## What the exercise asks
The material below contains a line with "Given: View the likes count いいね！37.3万件" and a line with "Given: Click the address answer text field". Copy exactly those two lines and all lines between them.

## Working data

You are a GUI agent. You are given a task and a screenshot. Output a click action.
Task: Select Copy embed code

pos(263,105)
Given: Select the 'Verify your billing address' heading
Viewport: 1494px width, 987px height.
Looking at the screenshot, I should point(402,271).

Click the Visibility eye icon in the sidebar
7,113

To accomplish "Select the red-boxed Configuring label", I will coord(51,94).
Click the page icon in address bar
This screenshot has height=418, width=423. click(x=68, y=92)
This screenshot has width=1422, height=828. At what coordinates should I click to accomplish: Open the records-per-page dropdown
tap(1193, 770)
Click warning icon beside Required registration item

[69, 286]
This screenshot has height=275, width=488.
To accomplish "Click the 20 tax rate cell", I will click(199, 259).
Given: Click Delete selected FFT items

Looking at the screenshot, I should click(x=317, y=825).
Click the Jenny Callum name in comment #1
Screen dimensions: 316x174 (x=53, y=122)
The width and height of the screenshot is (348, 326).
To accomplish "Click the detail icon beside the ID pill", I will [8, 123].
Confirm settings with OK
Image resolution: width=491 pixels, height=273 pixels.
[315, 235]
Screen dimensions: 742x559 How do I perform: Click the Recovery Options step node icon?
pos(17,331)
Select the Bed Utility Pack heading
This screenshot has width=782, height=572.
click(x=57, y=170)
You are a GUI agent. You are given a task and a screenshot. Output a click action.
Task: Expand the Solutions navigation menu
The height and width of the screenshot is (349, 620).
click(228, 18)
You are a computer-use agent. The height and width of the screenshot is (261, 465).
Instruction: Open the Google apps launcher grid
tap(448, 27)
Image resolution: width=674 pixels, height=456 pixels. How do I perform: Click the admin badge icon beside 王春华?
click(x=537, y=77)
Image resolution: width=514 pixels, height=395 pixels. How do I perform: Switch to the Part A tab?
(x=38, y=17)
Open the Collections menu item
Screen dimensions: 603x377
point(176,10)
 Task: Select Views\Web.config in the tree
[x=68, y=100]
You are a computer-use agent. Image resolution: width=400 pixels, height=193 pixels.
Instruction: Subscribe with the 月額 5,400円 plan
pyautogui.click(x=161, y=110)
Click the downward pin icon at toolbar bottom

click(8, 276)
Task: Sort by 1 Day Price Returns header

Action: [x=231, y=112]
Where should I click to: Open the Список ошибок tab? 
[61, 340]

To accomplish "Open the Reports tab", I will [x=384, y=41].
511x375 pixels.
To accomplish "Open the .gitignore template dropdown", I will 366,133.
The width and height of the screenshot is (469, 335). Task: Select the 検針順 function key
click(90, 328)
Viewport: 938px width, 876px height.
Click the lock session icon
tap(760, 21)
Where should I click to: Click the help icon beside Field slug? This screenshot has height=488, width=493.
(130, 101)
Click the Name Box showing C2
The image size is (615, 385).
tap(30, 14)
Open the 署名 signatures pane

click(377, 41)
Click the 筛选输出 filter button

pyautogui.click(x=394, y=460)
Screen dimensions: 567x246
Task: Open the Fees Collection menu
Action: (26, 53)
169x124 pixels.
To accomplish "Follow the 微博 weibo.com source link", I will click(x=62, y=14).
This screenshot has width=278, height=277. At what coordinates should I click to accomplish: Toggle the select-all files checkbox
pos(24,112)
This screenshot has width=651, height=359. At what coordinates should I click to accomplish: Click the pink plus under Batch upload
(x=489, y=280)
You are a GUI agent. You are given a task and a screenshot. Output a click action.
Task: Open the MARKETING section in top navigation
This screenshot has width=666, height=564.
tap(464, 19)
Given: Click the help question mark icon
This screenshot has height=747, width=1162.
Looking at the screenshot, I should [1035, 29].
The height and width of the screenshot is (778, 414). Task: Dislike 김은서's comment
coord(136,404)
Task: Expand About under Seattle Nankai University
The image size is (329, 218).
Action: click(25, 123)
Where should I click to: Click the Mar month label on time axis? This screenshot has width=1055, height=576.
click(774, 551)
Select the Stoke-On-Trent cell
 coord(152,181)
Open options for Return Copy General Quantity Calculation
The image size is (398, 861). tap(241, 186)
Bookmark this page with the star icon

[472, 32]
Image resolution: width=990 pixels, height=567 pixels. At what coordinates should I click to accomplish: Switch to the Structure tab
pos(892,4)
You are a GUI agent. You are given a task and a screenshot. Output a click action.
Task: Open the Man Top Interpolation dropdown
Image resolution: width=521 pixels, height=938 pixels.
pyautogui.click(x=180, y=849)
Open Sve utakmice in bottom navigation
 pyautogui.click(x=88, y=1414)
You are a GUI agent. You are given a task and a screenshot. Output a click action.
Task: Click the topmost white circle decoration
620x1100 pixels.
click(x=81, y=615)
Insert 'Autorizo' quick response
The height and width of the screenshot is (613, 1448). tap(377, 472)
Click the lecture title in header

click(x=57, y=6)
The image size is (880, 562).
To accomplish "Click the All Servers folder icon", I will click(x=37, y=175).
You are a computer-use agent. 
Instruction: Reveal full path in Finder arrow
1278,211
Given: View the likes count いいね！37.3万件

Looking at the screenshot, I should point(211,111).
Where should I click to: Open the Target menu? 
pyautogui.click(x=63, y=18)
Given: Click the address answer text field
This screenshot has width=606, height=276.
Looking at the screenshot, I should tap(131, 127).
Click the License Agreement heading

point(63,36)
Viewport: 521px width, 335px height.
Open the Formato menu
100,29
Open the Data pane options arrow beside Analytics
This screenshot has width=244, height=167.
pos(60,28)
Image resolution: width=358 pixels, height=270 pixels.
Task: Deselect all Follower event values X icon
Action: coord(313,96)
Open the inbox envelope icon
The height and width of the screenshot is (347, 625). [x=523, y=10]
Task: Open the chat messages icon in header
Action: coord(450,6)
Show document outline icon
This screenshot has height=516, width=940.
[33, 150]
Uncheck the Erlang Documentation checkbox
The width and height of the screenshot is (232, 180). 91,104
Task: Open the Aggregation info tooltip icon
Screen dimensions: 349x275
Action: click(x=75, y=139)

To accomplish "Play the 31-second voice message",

## Answer area
Given: View the likes count いいね！37.3万件

Looking at the screenshot, I should point(211,111).
Where should I click to: Open the Target menu? 
pyautogui.click(x=63, y=18)
Given: Click the address answer text field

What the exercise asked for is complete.